がんばる精神性

クリスマスの時期はいつも激務になる。

忙しいと他のことが手につかなくなるし、心の余裕もなくなるので、あらためて忙しさは視野が狭くなるなあと感じた。

まだまだ前時代的な働き方で成り立っている飲食店なんてザラにあると思う。

イベントなど局所的な忙しさは、その時々においてがんばればなんとかはなるもの。

ごはんを食べる時間がない、寝る時間もない、は少し前なら美徳だったけれど、今自慢げに語ってもあんまりかっこいいとも思わない。

だからといって料理の生産性を上げるのは、人の手で作ってる以上そう簡単に改善されない。

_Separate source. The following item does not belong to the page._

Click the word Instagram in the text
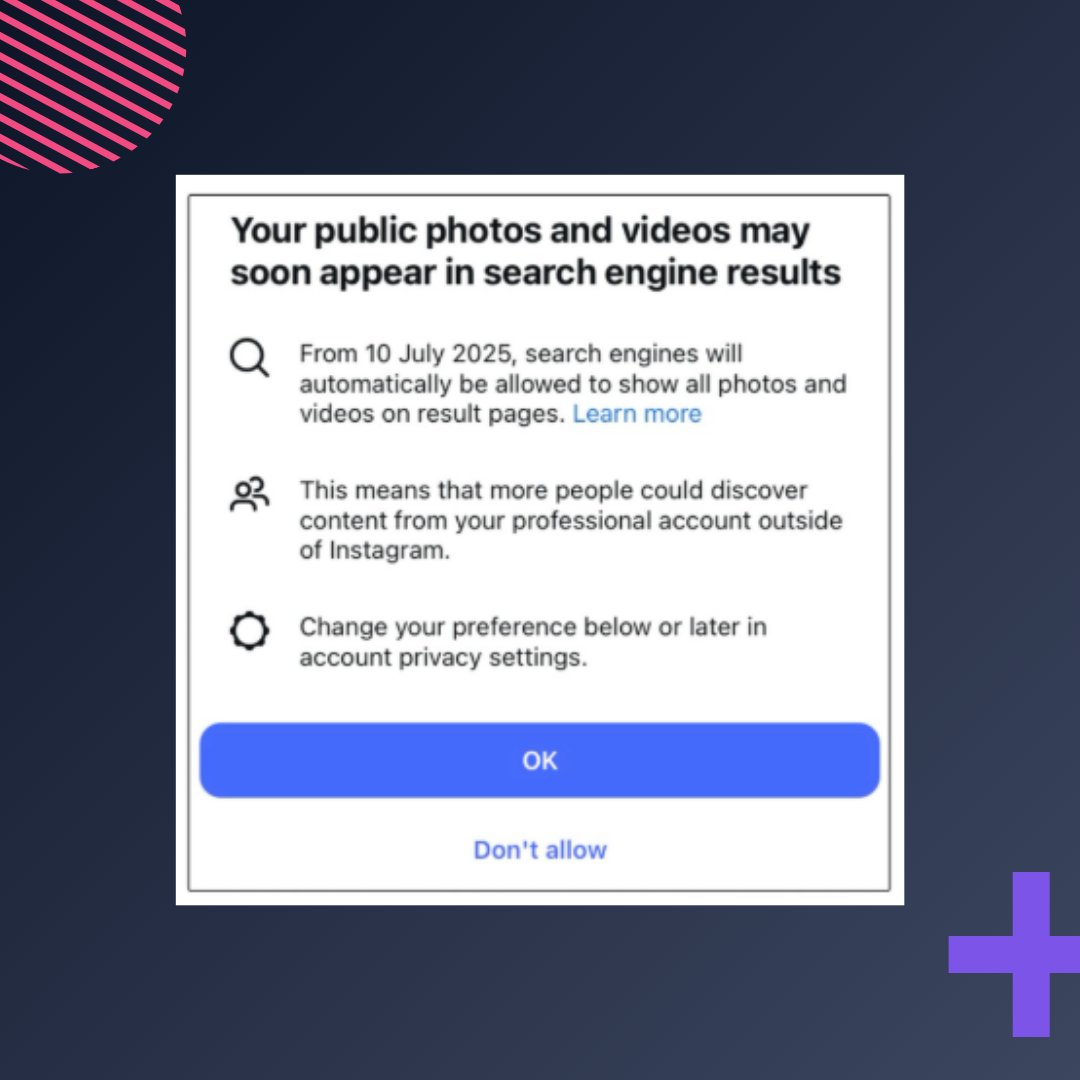 (x=389, y=550)
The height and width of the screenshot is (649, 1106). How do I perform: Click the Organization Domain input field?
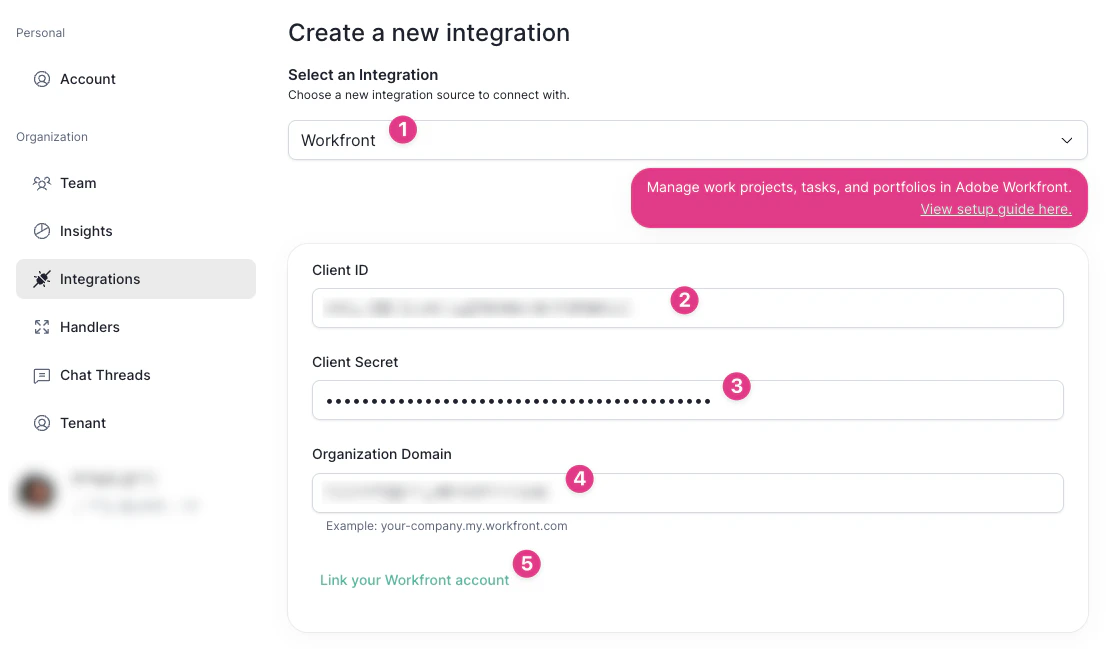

かろうじて工夫できるのはメニュー構成と段取りだろうか。

 

お客様に注文いただけることはとても有り難いこと。

こうして中途半端な営業スタイルにもかかわらず、自分の料理を選んでくださることにとても感謝している。

むしろそれだけに今まで以上に感慨深いものがある。

それはお客様も一般的な形に囚われていないということだから。

量が多いならもっと限りなく効率化すればいいのだろうけれど、いつも期待に応えようとついついがんばってしまう。

どこまでも前時代的な働き方でしか乗り越えられない自分がいる。

自己犠牲で成り立つ仕組みは果たして善なのだろうか。

 

がんばるという言葉はとても日本人らしい。

気合いで乗り切るとか、根性論とか、なんとかなるとか、そこに綿密なロジックは存在しない。

場当たり的で神風的な勢いは怖くもあるけれど、負けや死とも隣り合わせの精神性だと思う。

言い方を変えれば情熱や真剣さと解釈できるので、それもまた物事を成すには必要だから厄介だ。

でも飲食のここぞというときの体力勝負にはいつまでも続けれない感があったりする。

世の中の風潮や時代の流れは確実に働きやすさに向かっている影響なのか、繁忙期とはいえけっこう無理をしているなあと思わずにはいられない。

一度がんばるというアクションを精神性ではなくロジカルに捉え直してもいいかもしれない。